En 2013, elle fonde sa maison d’édition, Le Ver à soie. Et c’est par les livres qu’elle publie qu’elle continue aujourd’hui d’entretenir cette relation intime avec les pays d’Europe de l’Est et, plus largement, avec la littérature.

Mais comment faire connaître et commercialiser son catalogue ? Virginie Symaniec a imaginé d’aller au plus près des lecteurs, si possible là où le public ne l’attend pas : l’essentiel de sa production, elle la vend sur les marchés des places des villes et des villages.

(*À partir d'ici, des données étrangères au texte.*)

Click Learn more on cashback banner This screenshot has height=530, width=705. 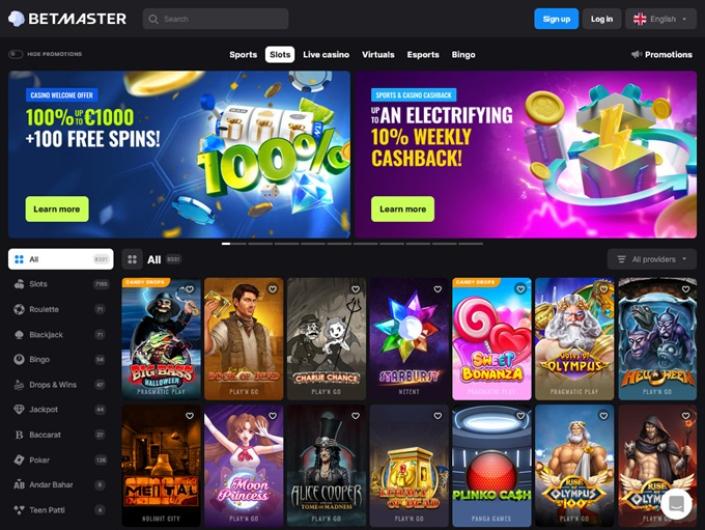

C’est cet univers qu’elle nous dévoile dans Barnum – chroniques, avec beaucoup d’humour et une verve joyeuse qui alterne avec une réelle gravité. Un univers sur lequel elle porte un regard empreint d’une grande acuité politique tout autant que d’une profonde humanité : un monde de marchands, de forains et de petits vendeurs aux vies multiples et souvent fracassées, qui ne perdent jamais leur humour ou leur esprit combatif. Un monde régi par des règles strictes mais jamais écrites, animé par des acharnés du travail qui ne craignent aucun frimas, aucune intempérie, et qui portent haut le sens de la loyauté et de la justice.

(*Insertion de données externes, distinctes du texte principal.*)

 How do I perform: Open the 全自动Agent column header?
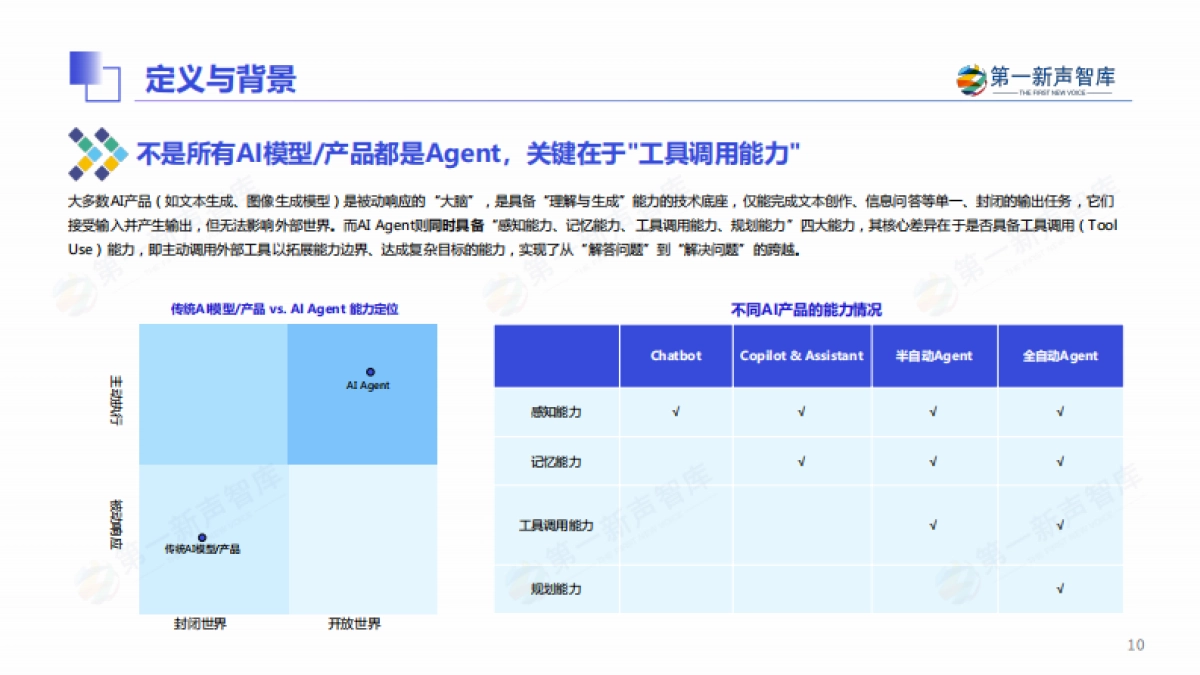click(x=1061, y=355)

Aujourd’hui, sur les marchés, on prête attention à la voix de « la Dame des livres », qui attire sur son stand des clients qui n’avaient jamais ouvert un livre.

Extraits :

“La chambre de mon grand-père avait valeur d’atelier. J’y étais tout le temps fourrée. Cela sentait l’encre et la peinture à l’huile. Je pouvais passer des heures à le regarder peindre. Il me mettait souvent sur une chaise à hauteur de la presse, cette presse qu’il s’était saigné à acheter et sur laquelle il imprimait des tracts et autres feuillets à l’attention de la diaspora. Pour cela, il avait fait modeler des lettres de plomb spéciales en cyrillique biélorussien. Alors je le regardais placer les lettres une à une. J’avais le droit d’aider à encrer. Ensuite, on plaçait minutieusement la feuille de papier sur les petites lettres de plomb encrées, puis on pressait. Ce qu’il en ressortait était encore pour moi illisible, mais le processus était absolument magique. Un été a priori comme les autres, je suis partie en vacances en Ardèche avec ma grand-mère maternelle. À l’époque, ma grand-mère maternelle louait une petite maison au bord d’un virage dans un petit village qui s’appelait Grospierres en Ardèche. De l’autre côté du virage, le téléphone a sonné. Je me suis précipitée, comme d’habitude et, au bout du fil, j’ai entendu : « Ton grand-père est mort ». Qu’est-ce que cela voulait dire ? Personne n’avait l’air de le savoir.”

“Lorsque, l’autre jour, une dame m’a demandé de lui faire un prix sur le Volkina, j’aurais pu tout simplement lui répondre que le livre était assujetti à la loi sur le prix unique du livre ce qui contraint la manière de le solder. J’aurais pu aussi lui répondre que, plus simplement, je n’étais pas le père Noël. Finalement j’ai refusé, poliment, en lui expliquant que ce qui était exposé sur mes tables représentait du travail et que je ne bradais pas ce travail :

– Vous voulez que je vous cède le pourcentage de qui ? lui ai-je demandé. Celui de l’auteur, de l’illustratrice, de la graphiste, de l’imprimeur ou du mien ? Je vous laisse décider : qui de mon équipe devra vivre moins bien que les autres à la rentrée ?

La dame, qui n’avait pas pensé une seule seconde qu’un livre était fabriqué par des gens qui ne sucent pas des pierres, n’a plus su quoi répondre et n’a plus demandé de remise.

Dans les faits, sur le marché, très peu de gens demandent des faveurs ou des privilèges.”